-- Source material --
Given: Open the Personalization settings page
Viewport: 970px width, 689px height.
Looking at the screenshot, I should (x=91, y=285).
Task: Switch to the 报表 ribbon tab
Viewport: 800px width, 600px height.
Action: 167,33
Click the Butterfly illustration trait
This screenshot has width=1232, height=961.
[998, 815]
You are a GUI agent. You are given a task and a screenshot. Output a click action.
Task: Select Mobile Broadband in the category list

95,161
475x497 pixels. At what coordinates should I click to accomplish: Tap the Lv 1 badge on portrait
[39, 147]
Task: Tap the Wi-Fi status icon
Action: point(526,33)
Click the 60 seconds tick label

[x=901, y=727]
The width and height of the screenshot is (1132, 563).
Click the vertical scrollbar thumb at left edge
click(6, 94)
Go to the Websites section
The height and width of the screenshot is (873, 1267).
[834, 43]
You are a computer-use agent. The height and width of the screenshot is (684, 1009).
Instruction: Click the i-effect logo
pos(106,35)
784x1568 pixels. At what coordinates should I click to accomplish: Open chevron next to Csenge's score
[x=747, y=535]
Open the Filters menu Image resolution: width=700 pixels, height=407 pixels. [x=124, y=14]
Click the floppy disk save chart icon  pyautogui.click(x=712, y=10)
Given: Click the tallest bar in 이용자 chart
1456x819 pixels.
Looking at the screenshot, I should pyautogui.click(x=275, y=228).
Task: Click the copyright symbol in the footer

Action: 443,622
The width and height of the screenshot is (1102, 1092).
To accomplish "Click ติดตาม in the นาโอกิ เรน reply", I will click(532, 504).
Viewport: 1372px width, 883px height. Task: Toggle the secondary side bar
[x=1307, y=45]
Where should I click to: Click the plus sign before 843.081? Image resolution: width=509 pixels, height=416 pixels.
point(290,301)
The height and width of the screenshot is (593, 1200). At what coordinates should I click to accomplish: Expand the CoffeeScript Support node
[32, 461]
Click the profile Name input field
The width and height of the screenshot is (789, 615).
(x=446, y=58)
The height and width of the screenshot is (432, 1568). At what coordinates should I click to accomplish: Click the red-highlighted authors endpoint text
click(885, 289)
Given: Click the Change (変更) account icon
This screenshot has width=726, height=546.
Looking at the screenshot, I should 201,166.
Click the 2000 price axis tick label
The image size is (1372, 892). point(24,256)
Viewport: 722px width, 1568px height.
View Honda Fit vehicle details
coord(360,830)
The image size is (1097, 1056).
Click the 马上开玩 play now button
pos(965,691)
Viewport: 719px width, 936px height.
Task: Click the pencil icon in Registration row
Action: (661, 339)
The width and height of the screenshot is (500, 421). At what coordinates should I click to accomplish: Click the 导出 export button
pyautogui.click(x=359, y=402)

-- Given problem --
Rewrite every item above, changing "The height and width of the screenshot is" to "The screenshot size (height, width) is" and keeping everything else the same.

-- Response to this task --
Given: Open the Personalization settings page
Viewport: 970px width, 689px height.
Looking at the screenshot, I should (x=91, y=285).
Task: Switch to the 报表 ribbon tab
Viewport: 800px width, 600px height.
Action: 167,33
Click the Butterfly illustration trait
This screenshot has width=1232, height=961.
[998, 815]
You are a GUI agent. You are given a task and a screenshot. Output a click action.
Task: Select Mobile Broadband in the category list

95,161
475x497 pixels. At what coordinates should I click to accomplish: Tap the Lv 1 badge on portrait
[39, 147]
Task: Tap the Wi-Fi status icon
Action: point(526,33)
Click the 60 seconds tick label

[x=901, y=727]
The width and height of the screenshot is (1132, 563).
Click the vertical scrollbar thumb at left edge
click(6, 94)
Go to the Websites section
The screenshot size (height, width) is (873, 1267).
[834, 43]
You are a computer-use agent. The screenshot size (height, width) is (684, 1009).
Instruction: Click the i-effect logo
pos(106,35)
784x1568 pixels. At what coordinates should I click to accomplish: Open chevron next to Csenge's score
[x=747, y=535]
Open the Filters menu Image resolution: width=700 pixels, height=407 pixels. [x=124, y=14]
Click the floppy disk save chart icon  pyautogui.click(x=712, y=10)
Given: Click the tallest bar in 이용자 chart
1456x819 pixels.
Looking at the screenshot, I should pyautogui.click(x=275, y=228).
Task: Click the copyright symbol in the footer

Action: 443,622
The width and height of the screenshot is (1102, 1092).
To accomplish "Click ติดตาม in the นาโอกิ เรน reply", I will click(532, 504).
Viewport: 1372px width, 883px height. Task: Toggle the secondary side bar
[x=1307, y=45]
Where should I click to: Click the plus sign before 843.081? Image resolution: width=509 pixels, height=416 pixels.
point(290,301)
The screenshot size (height, width) is (593, 1200). At what coordinates should I click to accomplish: Expand the CoffeeScript Support node
[32, 461]
Click the profile Name input field
The width and height of the screenshot is (789, 615).
(x=446, y=58)
The screenshot size (height, width) is (432, 1568). At what coordinates should I click to accomplish: Click the red-highlighted authors endpoint text
click(885, 289)
Given: Click the Change (変更) account icon
This screenshot has width=726, height=546.
Looking at the screenshot, I should 201,166.
Click the 2000 price axis tick label
The image size is (1372, 892). point(24,256)
Viewport: 722px width, 1568px height.
View Honda Fit vehicle details
coord(360,830)
The image size is (1097, 1056).
Click the 马上开玩 play now button
pos(965,691)
Viewport: 719px width, 936px height.
Task: Click the pencil icon in Registration row
Action: (661, 339)
The width and height of the screenshot is (500, 421). At what coordinates should I click to accomplish: Click the 导出 export button
pyautogui.click(x=359, y=402)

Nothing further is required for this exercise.